- GOAL:
Reproduce the items from the start through the line containing "click(1256, 256)", inclusive, with "dropdown" replaced by "menu" and nothing else changed.

[Data entries]

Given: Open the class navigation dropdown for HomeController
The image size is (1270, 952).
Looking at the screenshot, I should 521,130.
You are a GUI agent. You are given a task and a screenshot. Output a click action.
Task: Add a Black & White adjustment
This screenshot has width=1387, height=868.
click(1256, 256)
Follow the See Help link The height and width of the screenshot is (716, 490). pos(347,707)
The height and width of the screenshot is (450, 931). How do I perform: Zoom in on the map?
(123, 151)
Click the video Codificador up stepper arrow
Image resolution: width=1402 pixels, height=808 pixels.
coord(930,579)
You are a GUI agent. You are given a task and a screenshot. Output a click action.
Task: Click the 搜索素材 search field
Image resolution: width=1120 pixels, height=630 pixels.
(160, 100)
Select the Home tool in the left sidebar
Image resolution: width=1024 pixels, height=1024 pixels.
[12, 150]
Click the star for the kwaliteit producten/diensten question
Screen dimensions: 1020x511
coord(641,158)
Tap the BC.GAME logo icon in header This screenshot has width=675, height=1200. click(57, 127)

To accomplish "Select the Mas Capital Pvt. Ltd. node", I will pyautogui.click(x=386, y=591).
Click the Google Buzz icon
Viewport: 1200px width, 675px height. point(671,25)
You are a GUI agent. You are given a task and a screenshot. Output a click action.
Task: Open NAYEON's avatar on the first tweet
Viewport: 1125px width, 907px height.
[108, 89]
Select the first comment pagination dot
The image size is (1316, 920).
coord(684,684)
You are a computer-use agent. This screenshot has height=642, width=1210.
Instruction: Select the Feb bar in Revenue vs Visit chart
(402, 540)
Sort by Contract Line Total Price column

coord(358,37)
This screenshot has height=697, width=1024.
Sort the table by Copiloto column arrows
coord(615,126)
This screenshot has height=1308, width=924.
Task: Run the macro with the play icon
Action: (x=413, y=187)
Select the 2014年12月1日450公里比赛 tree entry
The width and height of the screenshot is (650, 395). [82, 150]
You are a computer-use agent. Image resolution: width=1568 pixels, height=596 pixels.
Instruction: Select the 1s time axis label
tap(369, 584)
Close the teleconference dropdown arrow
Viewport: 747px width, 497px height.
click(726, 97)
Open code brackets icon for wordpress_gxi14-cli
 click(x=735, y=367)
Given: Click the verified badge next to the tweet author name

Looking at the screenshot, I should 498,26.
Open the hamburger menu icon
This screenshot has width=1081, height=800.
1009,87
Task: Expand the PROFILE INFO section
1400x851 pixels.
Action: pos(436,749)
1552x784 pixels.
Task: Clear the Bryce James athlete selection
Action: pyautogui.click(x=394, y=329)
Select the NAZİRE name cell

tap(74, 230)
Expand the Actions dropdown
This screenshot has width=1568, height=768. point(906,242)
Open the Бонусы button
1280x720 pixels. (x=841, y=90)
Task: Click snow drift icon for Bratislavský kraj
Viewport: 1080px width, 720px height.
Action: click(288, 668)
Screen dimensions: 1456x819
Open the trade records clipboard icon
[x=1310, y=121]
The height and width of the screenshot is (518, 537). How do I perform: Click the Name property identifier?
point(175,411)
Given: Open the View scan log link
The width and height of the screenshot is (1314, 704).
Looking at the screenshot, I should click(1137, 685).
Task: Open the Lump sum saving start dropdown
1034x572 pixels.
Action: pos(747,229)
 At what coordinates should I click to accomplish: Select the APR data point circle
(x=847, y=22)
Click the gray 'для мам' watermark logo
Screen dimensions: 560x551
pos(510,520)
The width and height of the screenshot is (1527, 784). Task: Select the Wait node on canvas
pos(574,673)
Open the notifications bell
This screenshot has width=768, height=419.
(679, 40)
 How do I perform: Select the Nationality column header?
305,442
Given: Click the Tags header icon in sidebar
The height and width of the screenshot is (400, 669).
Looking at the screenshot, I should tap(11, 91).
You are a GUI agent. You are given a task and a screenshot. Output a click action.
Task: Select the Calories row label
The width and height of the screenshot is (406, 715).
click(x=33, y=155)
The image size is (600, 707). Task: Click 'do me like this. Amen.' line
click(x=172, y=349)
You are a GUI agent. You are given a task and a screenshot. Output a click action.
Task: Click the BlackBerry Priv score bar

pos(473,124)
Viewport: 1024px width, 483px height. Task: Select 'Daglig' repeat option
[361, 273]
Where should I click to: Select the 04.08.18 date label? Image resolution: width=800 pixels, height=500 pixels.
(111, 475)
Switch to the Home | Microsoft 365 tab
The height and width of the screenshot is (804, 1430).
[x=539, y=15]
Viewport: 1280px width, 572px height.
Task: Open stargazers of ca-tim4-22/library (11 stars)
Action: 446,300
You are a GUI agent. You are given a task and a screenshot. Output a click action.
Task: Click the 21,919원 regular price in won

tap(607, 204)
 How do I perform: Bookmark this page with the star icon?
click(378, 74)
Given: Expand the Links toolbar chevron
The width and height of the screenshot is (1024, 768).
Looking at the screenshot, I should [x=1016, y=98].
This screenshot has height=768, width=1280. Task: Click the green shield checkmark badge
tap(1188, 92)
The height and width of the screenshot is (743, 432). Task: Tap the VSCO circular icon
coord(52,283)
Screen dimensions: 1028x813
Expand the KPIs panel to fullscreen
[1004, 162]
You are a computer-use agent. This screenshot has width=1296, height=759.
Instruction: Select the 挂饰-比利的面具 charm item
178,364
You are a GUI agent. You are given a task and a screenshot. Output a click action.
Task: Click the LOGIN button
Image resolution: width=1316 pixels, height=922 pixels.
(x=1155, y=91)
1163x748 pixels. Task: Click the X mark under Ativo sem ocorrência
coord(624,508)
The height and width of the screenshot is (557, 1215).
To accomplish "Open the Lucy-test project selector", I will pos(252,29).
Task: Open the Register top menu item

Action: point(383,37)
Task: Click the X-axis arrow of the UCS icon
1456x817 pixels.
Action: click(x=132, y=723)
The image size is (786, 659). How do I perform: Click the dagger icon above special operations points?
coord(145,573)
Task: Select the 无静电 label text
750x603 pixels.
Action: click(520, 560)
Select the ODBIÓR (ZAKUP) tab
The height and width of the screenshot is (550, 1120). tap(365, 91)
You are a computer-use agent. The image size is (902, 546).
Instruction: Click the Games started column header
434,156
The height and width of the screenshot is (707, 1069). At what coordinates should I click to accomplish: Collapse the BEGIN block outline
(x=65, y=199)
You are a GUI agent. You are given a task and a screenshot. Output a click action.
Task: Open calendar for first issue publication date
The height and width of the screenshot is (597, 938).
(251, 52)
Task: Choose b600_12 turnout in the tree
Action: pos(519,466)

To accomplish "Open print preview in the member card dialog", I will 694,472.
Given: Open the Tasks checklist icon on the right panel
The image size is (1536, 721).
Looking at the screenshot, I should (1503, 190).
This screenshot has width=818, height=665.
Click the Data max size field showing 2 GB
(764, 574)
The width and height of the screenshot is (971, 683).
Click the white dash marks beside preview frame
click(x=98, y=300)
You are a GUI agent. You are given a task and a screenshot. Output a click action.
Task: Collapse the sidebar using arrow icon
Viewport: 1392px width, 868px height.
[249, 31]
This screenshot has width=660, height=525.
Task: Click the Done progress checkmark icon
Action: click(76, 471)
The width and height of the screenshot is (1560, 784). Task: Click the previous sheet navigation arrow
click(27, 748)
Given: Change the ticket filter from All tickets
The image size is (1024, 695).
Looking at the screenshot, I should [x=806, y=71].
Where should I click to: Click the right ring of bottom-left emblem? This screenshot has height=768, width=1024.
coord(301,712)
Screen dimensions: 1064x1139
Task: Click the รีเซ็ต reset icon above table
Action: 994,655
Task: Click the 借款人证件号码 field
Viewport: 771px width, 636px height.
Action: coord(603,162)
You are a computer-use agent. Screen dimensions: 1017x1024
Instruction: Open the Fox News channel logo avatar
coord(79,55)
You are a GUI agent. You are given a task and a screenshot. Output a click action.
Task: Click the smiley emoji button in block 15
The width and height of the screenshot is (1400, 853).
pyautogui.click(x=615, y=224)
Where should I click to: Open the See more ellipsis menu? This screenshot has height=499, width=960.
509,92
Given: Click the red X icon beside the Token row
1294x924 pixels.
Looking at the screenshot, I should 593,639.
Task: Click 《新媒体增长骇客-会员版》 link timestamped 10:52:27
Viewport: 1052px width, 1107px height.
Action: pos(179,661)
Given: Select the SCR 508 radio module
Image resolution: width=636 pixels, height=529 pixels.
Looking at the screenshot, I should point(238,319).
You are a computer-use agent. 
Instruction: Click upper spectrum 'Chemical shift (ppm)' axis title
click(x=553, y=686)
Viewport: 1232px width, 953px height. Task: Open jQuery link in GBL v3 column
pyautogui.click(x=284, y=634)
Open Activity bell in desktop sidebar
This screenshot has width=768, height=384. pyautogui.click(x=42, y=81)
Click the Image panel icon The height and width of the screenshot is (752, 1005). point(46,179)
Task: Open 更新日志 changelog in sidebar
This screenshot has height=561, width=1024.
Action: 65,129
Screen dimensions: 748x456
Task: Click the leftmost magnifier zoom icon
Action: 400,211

- RESPONSE TO THE TASK:
Given: Open the class navigation menu for HomeController
The image size is (1270, 952).
Looking at the screenshot, I should 521,130.
You are a GUI agent. You are given a task and a screenshot. Output a click action.
Task: Add a Black & White adjustment
This screenshot has width=1387, height=868.
click(1256, 256)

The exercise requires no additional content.